What’s Covered at $0 for Adults
To avoid surprises, it helps to know exactly which services qualify. For all adults, the no-cost preventive services include:
- Blood pressure screening for adults 18 and older
- Colorectal cancer screening for adults 50 to 75
- Alcohol use screening plus brief counseling for risky drinking
- Immunizations recommended by the CDC
- Depression screening
- Obesity screening and counseling
- Tobacco use screening and cessation counseling
For women, the additional no-cost services include mammograms, Pap smears, BRCA genetic counseling for those at higher risk, breast cancer chemoprevention counseling, all FDA-approved birth control methods as prescribed, folic acid supplements for women who may become pregnant, and a long list of pregnancy-related screenings including gestational diabetes, hepatitis B, preeclampsia, and syphilis. Breastfeeding support, counseling, and supplies are also covered for pregnant and nursing women. Expanded tobacco counseling is available specifically for pregnant tobacco users.
For children, the Bright Futures periodicity schedule lays out exactly which screenings and vaccines are recommended at each age, from newborn through 21. These well-child visits are covered as preventive care.
When the Rule Doesn’t Apply
Not every health plan is required to offer free preventive care. Grandfathered plans, meaning individual health insurance policies purchased on or before March 23, 2010, are exempt. These plans were not sold through the Marketplace and may not include the preventive care protections established by the ACA. If you’re on a grandfathered plan, you could be charged for services that would be free under a newer plan.
You can check whether your plan is grandfathered by looking at your plan documents or calling your insurer directly. Marketplace plans are required to cover preventive services at no cost.

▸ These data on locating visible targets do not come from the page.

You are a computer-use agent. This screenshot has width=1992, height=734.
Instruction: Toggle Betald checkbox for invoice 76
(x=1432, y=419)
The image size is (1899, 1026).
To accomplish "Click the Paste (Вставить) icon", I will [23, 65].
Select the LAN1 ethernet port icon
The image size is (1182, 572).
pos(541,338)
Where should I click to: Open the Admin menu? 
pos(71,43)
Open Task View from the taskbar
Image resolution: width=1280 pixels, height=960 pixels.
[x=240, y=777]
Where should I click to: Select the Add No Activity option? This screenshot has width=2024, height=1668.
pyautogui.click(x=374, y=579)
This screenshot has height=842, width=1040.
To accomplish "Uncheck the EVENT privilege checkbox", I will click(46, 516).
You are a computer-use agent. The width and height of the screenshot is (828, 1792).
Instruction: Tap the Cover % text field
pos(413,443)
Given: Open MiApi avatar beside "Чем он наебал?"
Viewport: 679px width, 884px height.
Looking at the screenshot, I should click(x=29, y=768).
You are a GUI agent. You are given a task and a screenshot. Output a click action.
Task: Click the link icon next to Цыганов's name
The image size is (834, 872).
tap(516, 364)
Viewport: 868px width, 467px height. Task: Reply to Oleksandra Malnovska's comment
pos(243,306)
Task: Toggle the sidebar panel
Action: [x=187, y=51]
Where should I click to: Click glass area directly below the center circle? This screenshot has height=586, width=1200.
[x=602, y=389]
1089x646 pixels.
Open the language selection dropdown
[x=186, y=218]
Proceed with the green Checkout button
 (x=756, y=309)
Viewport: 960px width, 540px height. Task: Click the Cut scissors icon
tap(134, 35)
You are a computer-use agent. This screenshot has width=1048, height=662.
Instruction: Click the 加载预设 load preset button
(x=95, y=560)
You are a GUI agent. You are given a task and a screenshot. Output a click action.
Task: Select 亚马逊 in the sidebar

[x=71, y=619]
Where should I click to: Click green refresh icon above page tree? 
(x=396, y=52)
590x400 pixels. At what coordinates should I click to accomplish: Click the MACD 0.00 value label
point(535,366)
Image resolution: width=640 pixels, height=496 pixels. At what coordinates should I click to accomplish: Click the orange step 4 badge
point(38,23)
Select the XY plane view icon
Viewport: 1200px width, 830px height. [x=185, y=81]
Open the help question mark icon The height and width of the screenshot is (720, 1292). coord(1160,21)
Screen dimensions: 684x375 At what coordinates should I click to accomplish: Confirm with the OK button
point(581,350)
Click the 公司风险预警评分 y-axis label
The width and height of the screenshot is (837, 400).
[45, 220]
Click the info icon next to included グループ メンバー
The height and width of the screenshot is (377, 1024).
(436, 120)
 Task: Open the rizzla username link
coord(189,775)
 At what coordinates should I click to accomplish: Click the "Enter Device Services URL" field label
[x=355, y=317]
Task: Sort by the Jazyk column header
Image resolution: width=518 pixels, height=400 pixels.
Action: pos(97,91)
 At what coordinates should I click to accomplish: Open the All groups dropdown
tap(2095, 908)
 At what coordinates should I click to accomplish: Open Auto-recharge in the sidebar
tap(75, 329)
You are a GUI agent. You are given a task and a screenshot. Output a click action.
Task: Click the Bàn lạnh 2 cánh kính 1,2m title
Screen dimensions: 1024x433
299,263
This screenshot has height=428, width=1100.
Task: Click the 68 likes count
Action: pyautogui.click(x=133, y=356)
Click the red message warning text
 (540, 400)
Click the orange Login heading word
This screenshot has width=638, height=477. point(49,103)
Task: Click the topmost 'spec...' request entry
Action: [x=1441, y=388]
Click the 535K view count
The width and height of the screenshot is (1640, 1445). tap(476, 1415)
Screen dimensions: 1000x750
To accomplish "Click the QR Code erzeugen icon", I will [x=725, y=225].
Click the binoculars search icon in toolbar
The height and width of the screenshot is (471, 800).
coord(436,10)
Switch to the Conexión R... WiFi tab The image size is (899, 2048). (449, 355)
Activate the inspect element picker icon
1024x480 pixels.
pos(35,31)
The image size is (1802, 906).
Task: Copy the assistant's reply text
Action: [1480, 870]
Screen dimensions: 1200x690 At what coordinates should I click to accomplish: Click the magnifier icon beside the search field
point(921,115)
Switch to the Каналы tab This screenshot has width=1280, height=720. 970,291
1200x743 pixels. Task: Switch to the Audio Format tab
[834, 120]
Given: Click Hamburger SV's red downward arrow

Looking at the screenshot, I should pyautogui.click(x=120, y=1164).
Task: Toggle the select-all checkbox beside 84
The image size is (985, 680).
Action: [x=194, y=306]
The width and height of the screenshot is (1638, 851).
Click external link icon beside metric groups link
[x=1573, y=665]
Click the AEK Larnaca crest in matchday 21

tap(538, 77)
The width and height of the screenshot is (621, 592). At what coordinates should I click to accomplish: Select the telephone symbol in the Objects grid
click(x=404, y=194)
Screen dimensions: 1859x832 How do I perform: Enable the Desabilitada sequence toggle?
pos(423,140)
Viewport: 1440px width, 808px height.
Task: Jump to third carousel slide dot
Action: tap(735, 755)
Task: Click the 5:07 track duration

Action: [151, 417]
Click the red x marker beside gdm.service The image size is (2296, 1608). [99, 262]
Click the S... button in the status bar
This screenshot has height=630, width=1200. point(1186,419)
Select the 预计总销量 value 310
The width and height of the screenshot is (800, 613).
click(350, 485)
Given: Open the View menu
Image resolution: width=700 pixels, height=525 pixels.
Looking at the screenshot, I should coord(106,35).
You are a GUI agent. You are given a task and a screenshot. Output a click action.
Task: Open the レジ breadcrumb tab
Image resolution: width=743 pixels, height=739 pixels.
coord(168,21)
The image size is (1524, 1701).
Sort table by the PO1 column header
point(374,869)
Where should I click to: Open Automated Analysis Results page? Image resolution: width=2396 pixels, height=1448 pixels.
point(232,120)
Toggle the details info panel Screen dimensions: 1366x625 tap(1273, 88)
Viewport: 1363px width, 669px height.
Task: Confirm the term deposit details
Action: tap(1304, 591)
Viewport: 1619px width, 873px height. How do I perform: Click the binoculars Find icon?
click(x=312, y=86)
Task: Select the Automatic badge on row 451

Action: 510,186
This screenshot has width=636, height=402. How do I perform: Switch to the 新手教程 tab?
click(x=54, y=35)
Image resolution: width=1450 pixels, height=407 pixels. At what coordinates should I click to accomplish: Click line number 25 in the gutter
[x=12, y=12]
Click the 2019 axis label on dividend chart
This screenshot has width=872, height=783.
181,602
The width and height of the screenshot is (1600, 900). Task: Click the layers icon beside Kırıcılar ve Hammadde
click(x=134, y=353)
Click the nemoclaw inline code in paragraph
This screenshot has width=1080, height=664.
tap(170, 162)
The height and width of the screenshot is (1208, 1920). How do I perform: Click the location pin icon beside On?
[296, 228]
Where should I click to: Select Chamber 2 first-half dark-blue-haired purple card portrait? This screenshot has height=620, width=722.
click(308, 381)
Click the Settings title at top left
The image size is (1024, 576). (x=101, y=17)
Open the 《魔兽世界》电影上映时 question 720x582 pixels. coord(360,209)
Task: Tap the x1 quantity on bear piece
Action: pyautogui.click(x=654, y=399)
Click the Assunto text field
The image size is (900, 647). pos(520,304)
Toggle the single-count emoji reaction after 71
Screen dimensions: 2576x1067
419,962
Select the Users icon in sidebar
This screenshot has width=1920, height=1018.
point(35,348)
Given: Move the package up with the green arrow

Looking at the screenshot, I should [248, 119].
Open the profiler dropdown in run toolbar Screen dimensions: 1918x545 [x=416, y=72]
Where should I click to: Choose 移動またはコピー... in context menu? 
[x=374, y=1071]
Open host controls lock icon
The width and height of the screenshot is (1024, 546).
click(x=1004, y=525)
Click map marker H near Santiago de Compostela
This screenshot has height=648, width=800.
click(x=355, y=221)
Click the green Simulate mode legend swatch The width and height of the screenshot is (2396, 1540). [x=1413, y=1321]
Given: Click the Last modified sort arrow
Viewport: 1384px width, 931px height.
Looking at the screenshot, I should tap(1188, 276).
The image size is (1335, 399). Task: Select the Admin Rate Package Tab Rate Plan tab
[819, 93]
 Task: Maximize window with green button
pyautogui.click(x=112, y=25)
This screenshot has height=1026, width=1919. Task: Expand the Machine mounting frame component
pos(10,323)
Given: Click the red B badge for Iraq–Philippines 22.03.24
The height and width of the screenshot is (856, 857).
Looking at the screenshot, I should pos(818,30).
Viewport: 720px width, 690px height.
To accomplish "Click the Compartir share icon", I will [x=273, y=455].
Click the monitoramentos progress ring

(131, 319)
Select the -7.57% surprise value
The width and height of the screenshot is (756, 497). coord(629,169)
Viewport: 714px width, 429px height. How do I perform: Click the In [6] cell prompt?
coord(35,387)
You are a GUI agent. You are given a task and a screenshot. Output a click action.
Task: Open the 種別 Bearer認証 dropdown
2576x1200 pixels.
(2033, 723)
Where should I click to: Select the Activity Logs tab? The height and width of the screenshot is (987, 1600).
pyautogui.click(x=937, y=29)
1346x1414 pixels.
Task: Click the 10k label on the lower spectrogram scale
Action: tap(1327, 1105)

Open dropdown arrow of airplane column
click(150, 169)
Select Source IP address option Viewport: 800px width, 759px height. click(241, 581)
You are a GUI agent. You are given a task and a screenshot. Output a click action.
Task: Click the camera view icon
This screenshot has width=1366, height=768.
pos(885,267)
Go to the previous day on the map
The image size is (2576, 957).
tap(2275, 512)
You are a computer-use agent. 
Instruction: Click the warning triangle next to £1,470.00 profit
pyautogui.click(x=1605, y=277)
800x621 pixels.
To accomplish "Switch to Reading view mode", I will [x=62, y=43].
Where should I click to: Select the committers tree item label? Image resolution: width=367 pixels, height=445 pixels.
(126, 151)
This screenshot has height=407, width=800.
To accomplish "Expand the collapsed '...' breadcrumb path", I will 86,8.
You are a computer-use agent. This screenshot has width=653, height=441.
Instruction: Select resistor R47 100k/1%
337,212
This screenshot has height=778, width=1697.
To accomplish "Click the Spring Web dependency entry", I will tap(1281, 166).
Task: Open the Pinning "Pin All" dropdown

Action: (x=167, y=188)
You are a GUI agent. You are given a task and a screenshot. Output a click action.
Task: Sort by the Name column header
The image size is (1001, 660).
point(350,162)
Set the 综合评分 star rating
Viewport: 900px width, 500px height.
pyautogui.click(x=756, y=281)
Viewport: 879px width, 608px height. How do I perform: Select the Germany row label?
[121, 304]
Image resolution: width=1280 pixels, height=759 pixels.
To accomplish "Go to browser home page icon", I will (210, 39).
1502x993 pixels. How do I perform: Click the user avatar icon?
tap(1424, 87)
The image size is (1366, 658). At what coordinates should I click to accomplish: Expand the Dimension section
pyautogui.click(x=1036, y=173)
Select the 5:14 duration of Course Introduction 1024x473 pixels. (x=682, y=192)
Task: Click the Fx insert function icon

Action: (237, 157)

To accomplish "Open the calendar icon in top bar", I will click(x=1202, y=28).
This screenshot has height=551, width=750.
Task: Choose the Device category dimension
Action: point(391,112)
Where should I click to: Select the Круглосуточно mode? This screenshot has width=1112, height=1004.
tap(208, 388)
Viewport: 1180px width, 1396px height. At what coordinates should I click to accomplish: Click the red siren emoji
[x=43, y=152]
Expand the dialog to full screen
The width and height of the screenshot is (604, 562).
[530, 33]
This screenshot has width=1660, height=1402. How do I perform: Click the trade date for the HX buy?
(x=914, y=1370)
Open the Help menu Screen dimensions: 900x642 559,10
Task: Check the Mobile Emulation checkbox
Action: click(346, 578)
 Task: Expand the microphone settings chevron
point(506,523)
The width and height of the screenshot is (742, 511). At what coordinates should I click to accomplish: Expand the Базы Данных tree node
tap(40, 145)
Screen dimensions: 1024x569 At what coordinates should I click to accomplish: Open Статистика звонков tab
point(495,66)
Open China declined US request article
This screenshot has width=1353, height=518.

How to Keep Your Visit Fully Covered
The simplest way to protect yourself is to schedule the visit as a preventive or wellness visit and tell the scheduling staff that’s what you want. During the appointment, be aware that bringing up new symptoms or concerns could trigger additional billing. That doesn’t mean you should avoid mentioning health issues. It just means you should know that doing so may result in charges beyond the preventive visit.
Some people choose to keep the wellness visit focused on prevention and schedule a separate appointment for specific concerns so the billing stays clean. Others prefer to address everything at once and accept that part of the visit may involve cost-sharing. Either approach is reasonable.
If you receive an unexpected bill after a wellness visit, check the billing codes. The preventive portion should show zero patient responsibility. If the entire visit was coded as diagnostic rather than preventive, it may be a coding error worth disputing with your provider’s billing office.